In 2007, the Association of Southeast Asian Nations (ASEAN) agreed upon a blueprint for economic integration. Billed the ASEAN Economic Community (AEC), the initiative pushes for the following “key characteristics,” as set by the ASEAN: 1) a single market and production base; 2) a highly competitive economic region; 3) a region of equitable economic development; and 4) a region fully integrated into the global economy.
Poised to take effect in 2015, economist Cielo Habito espouses that the integration would boost the demand for real estate, citing an influx of foreign buyers from fellow ASEAN member countries looking to expand their business in the Philippines.
"One of the industries that will largely benefit the Asean Economic Community will be the real estate sector,” said Habito, a speaker at the 23rd Visayas Area Business Conference (VABC) held in Mandaue City, Cebu.
A former Director-General of the National Economic and Development Authority (NEDA), as well as Socio-Economic Planning Secretary during the Ramos administration, Habito expects that the “increase in opportunities will lead to demand for office spaces and including condominiums among foreign buyers.”

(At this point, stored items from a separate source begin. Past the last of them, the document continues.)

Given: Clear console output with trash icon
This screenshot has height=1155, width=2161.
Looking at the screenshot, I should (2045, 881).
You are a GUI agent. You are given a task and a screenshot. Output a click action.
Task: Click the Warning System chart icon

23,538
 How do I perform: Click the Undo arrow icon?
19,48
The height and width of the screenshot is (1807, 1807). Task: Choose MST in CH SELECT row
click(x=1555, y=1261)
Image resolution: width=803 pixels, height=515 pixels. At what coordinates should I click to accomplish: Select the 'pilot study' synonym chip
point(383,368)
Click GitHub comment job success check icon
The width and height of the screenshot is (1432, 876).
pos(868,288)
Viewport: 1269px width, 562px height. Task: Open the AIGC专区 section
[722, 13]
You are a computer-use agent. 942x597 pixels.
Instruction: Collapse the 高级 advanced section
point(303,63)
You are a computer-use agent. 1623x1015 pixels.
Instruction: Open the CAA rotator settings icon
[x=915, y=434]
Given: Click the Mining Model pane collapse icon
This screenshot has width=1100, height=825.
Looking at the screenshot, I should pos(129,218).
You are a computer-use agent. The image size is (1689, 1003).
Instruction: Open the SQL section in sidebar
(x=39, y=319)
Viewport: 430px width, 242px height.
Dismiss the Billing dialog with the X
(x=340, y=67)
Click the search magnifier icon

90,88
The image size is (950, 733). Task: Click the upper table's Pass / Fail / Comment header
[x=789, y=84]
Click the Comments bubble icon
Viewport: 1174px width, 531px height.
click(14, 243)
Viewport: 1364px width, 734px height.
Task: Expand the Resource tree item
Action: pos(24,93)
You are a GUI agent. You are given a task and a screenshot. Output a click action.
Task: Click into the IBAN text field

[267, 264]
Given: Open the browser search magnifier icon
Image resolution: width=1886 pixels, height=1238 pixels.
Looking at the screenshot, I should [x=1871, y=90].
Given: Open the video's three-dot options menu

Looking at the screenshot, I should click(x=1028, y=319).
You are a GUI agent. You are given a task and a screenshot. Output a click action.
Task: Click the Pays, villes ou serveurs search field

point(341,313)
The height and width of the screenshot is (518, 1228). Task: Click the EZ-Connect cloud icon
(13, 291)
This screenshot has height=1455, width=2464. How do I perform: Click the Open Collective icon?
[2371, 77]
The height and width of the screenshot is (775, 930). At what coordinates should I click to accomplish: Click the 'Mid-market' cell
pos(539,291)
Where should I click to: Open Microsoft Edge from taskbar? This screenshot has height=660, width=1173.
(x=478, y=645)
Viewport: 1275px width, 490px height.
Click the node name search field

He expects, likewise, that new growth areas - notably, Iloilo, Cagayan de Oro, Angeles and San Fernando City in Pampanga, and General Santos - will emerge as welcome alternatives for site development to Metro Manila.
The challenge, now, according to Habito, is to align real estate development with environmental sustainability.
"While developing more condominiums and office spaces will continue to be attractive in the coming years, developers must also consider its environmental impact to society,” Habito says.